## CONSIGNA 1
¿Qué papel en los campus universitarios radicalizados le atribuye a Charlie Kirk el texto sobre Charlie Kirk?
## CONSIGNA 2
Reproduce el fragmento del texto sobre Charlie Kirk comprendido entre "El problema que" y "ha sido asesinado.", ambos incluidos.
## CONSIGNA 3
Prosigue el texto sobre Charlie Kirk a partir de su última oración.

------ TEXTO DE PÁGINA ------

El problema que Charlie Kirk estaba confrontando era la perversidad institucionalizada de una visión demoníaca y falsa del lenguaje y de la naturaleza humana que se ha incrustado en la universidad por al menos una generación.

Según la izquierda, las palabras que no les gustan son violencia (no incitan a la violencia, SON violencia), lo cual es precisamente lo que les permite (en su mente) cometer violencia real contra sus oponentes.

Veía a Charlie Kirk como un embajador en los campus universitarios radicalizados. Y el embajador ha sido asesinado.

------ DATOS REGISTRADOS ------

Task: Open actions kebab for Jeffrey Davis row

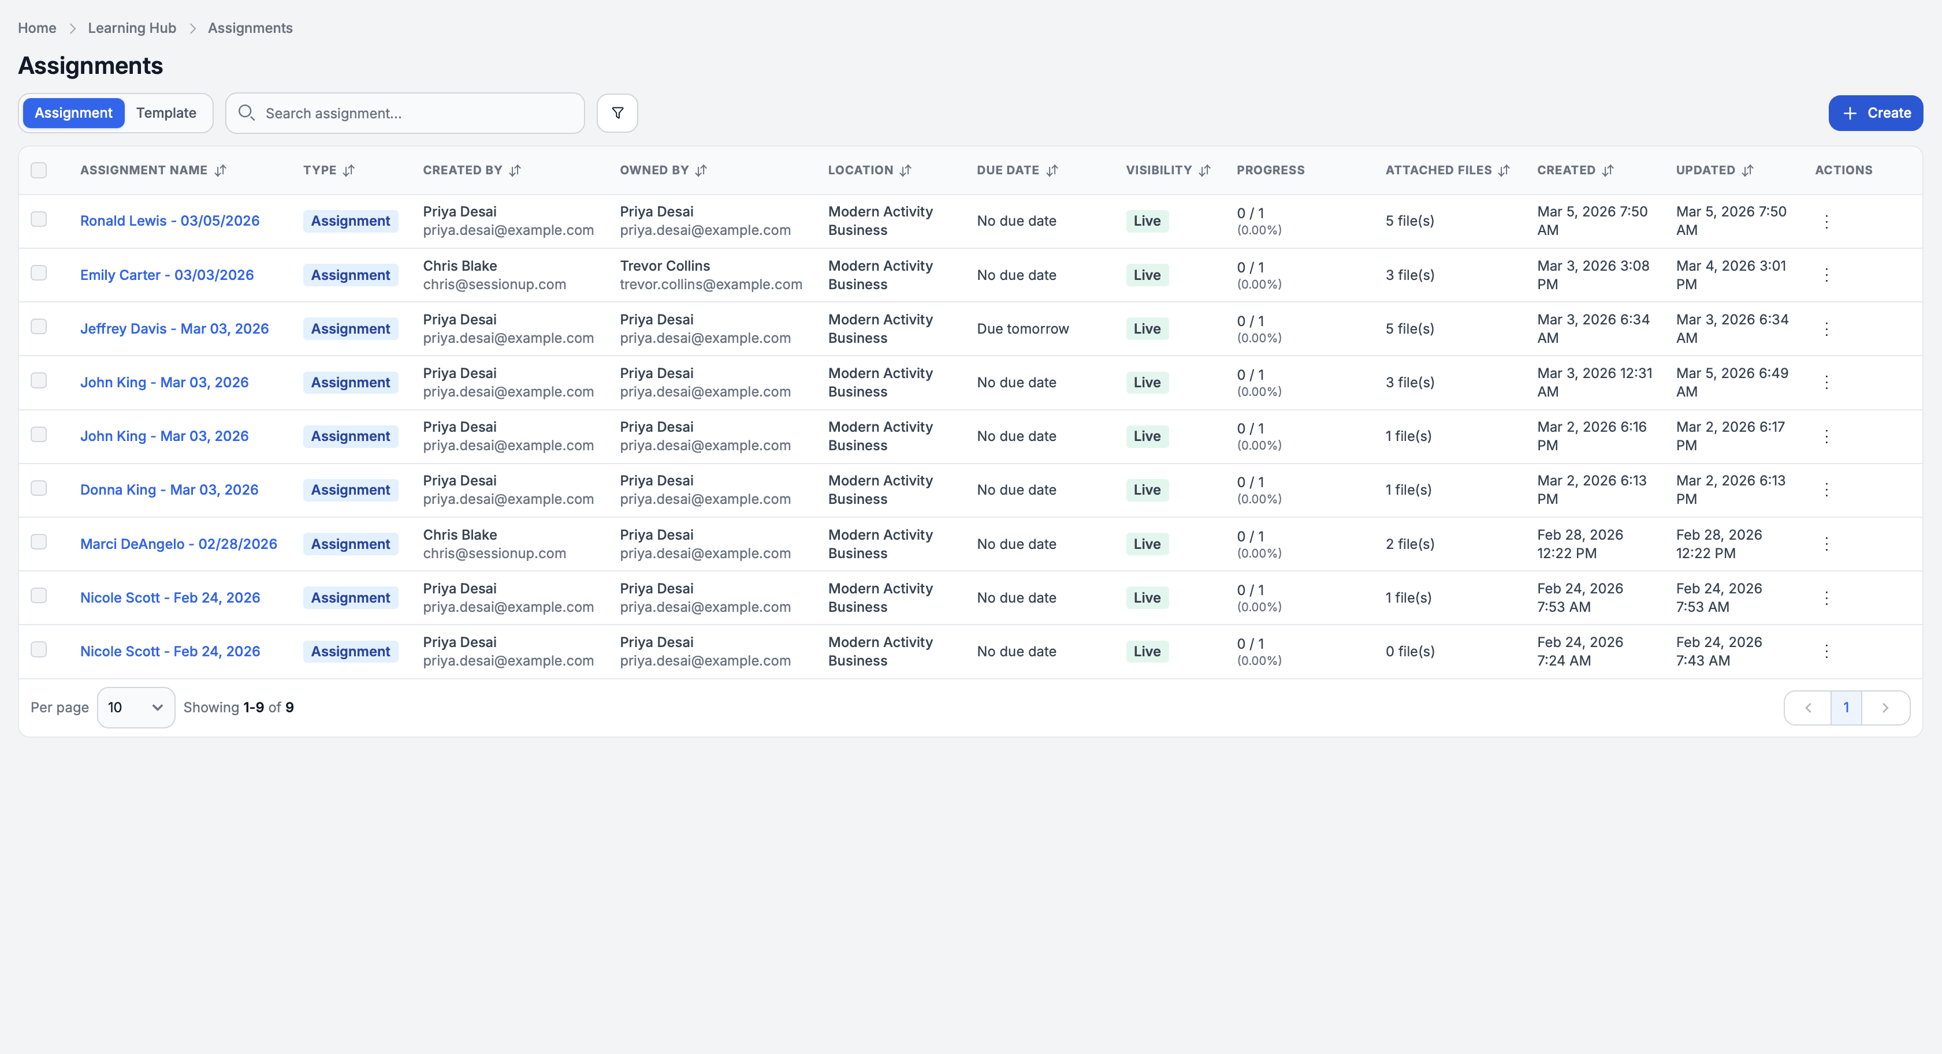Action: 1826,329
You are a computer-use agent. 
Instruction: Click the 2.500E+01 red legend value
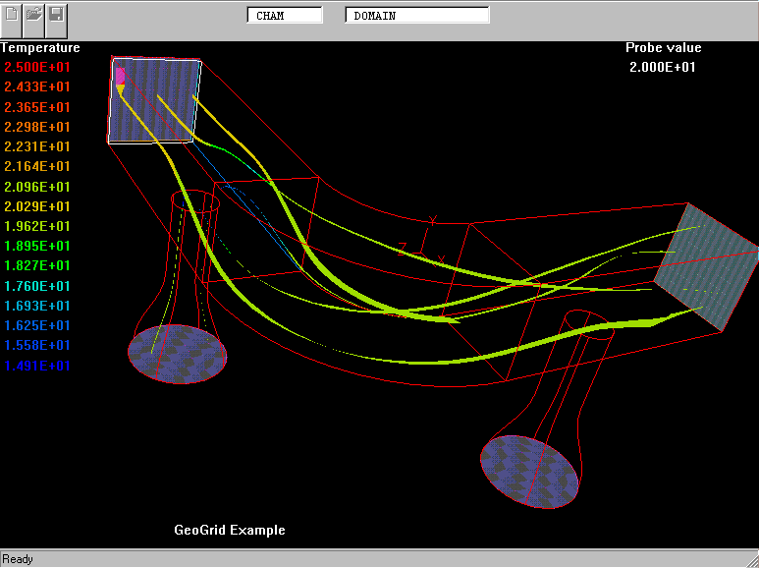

------

## RESPUESTA ESCRITA 1
El de embajador en los campus universitarios radicalizados.

## RESPUESTA ESCRITA 2
El problema que Charlie Kirk estaba confrontando era la perversidad institucionalizada de una visión demoníaca y falsa del lenguaje y de la naturaleza humana que se ha incrustado en la universidad por al menos una generación.

Según la izquierda, las palabras que no les gustan son violencia (no incitan a la violencia, SON violencia), lo cual es precisamente lo que les permite (en su mente) cometer violencia real contra sus oponentes.

Veía a Charlie Kirk como un embajador en los campus universitarios radicalizados. Y el embajador ha sido asesinado.

## RESPUESTA ESCRITA 3
Pero el enemigo no es carne ni sangre (aunque el tirador necesita ser capturado y llevado ante la justicia), sino las teorías literarias que impiden la posibilidad del tipo de diálogo que Charlie Kirk intentaba fomentar, con no poca medida de éxito.[1]

¿Cómo podemos entender esto? Para el no iniciado parece desconcertante, incluso caótico. Esa confusión es intencional. No se puede derrotar a un enemigo que no se comprende. Lo que enfrentamos no es nada menos que marxismo cultural: la guerra de clases marxista transpuesta de la economía a la identidad. Ya no es proletariado contra burguesía; es negro contra blanco, queer contra heterosexual, liberal contra conservador, woke contra cristiano —una multiplicación interminable de categorías, algunas etiquetadas como “opresores” y otras como “oprimidos”. El objetivo no es la reconciliación, sino la inversión perpetua: siempre un opresor, siempre un oprimido.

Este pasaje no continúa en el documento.